● Description of the task
For the records below, print every one exactly, with nothing dropped.

● Saved entries
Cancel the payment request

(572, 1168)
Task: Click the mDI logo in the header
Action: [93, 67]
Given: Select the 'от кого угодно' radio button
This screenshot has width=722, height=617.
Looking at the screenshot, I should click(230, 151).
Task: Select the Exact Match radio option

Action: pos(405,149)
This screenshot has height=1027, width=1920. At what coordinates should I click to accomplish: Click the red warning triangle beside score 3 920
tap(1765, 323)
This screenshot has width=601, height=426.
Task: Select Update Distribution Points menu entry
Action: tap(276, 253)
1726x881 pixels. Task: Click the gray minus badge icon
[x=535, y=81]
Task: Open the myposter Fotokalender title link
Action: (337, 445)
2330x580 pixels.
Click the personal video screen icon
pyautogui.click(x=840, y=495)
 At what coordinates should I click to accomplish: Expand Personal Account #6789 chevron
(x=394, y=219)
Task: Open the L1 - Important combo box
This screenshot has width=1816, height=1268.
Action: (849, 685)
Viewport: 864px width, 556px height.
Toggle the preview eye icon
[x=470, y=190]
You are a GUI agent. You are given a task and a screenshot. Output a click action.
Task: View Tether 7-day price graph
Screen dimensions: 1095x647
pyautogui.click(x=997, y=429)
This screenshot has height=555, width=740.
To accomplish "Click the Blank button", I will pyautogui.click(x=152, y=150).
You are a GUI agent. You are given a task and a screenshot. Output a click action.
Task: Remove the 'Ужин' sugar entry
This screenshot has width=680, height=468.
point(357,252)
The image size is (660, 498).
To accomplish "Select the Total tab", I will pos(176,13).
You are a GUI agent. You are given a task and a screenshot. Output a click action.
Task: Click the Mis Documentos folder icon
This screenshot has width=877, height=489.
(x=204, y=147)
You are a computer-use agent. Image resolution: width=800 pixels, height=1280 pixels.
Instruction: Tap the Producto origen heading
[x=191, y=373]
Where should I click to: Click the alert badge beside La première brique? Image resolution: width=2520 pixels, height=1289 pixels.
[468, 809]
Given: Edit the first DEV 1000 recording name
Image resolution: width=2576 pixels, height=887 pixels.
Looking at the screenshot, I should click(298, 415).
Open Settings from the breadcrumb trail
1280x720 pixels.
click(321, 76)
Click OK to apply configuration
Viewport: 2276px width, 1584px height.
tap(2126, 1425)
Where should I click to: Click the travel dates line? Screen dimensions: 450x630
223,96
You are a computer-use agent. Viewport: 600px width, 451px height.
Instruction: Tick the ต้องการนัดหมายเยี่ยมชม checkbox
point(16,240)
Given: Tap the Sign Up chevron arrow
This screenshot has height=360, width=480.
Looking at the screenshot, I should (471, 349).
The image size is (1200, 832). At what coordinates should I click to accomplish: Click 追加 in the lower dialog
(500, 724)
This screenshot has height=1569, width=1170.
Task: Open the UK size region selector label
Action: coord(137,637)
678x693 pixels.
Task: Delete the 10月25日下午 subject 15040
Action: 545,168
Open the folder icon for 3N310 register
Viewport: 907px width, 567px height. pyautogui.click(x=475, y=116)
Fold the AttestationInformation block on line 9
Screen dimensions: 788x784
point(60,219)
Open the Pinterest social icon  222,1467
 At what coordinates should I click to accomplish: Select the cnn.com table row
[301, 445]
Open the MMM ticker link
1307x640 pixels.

● Completed task
Cancel the payment request

(572, 1168)
Task: Click the mDI logo in the header
Action: [93, 67]
Given: Select the 'от кого угодно' radio button
This screenshot has width=722, height=617.
Looking at the screenshot, I should click(230, 151).
Task: Select the Exact Match radio option

Action: pos(405,149)
This screenshot has height=1027, width=1920. At what coordinates should I click to accomplish: Click the red warning triangle beside score 3 920
tap(1765, 323)
This screenshot has width=601, height=426.
Task: Select Update Distribution Points menu entry
Action: tap(276, 253)
1726x881 pixels. Task: Click the gray minus badge icon
[x=535, y=81]
Task: Open the myposter Fotokalender title link
Action: (337, 445)
2330x580 pixels.
Click the personal video screen icon
pyautogui.click(x=840, y=495)
 At what coordinates should I click to accomplish: Expand Personal Account #6789 chevron
(x=394, y=219)
Task: Open the L1 - Important combo box
This screenshot has width=1816, height=1268.
Action: (849, 685)
Viewport: 864px width, 556px height.
Toggle the preview eye icon
[x=470, y=190]
You are a GUI agent. You are given a task and a screenshot. Output a click action.
Task: View Tether 7-day price graph
Screen dimensions: 1095x647
pyautogui.click(x=997, y=429)
This screenshot has height=555, width=740.
To accomplish "Click the Blank button", I will pyautogui.click(x=152, y=150).
You are a GUI agent. You are given a task and a screenshot. Output a click action.
Task: Remove the 'Ужин' sugar entry
This screenshot has width=680, height=468.
point(357,252)
The image size is (660, 498).
To accomplish "Select the Total tab", I will pos(176,13).
You are a GUI agent. You are given a task and a screenshot. Output a click action.
Task: Click the Mis Documentos folder icon
This screenshot has width=877, height=489.
(x=204, y=147)
You are a computer-use agent. Image resolution: width=800 pixels, height=1280 pixels.
Instruction: Tap the Producto origen heading
[x=191, y=373]
Where should I click to: Click the alert badge beside La première brique? Image resolution: width=2520 pixels, height=1289 pixels.
[468, 809]
Given: Edit the first DEV 1000 recording name
Image resolution: width=2576 pixels, height=887 pixels.
Looking at the screenshot, I should click(298, 415).
Open Settings from the breadcrumb trail
1280x720 pixels.
click(321, 76)
Click OK to apply configuration
Viewport: 2276px width, 1584px height.
tap(2126, 1425)
Where should I click to: Click the travel dates line? Screen dimensions: 450x630
223,96
You are a computer-use agent. Viewport: 600px width, 451px height.
Instruction: Tick the ต้องการนัดหมายเยี่ยมชม checkbox
point(16,240)
Given: Tap the Sign Up chevron arrow
This screenshot has height=360, width=480.
Looking at the screenshot, I should (471, 349).
The image size is (1200, 832). At what coordinates should I click to accomplish: Click 追加 in the lower dialog
(500, 724)
This screenshot has height=1569, width=1170.
Task: Open the UK size region selector label
Action: coord(137,637)
678x693 pixels.
Task: Delete the 10月25日下午 subject 15040
Action: 545,168
Open the folder icon for 3N310 register
Viewport: 907px width, 567px height. pyautogui.click(x=475, y=116)
Fold the AttestationInformation block on line 9
Screen dimensions: 788x784
point(60,219)
Open the Pinterest social icon  222,1467
 At what coordinates should I click to accomplish: Select the cnn.com table row
[301, 445]
Open the MMM ticker link
1307x640 pixels.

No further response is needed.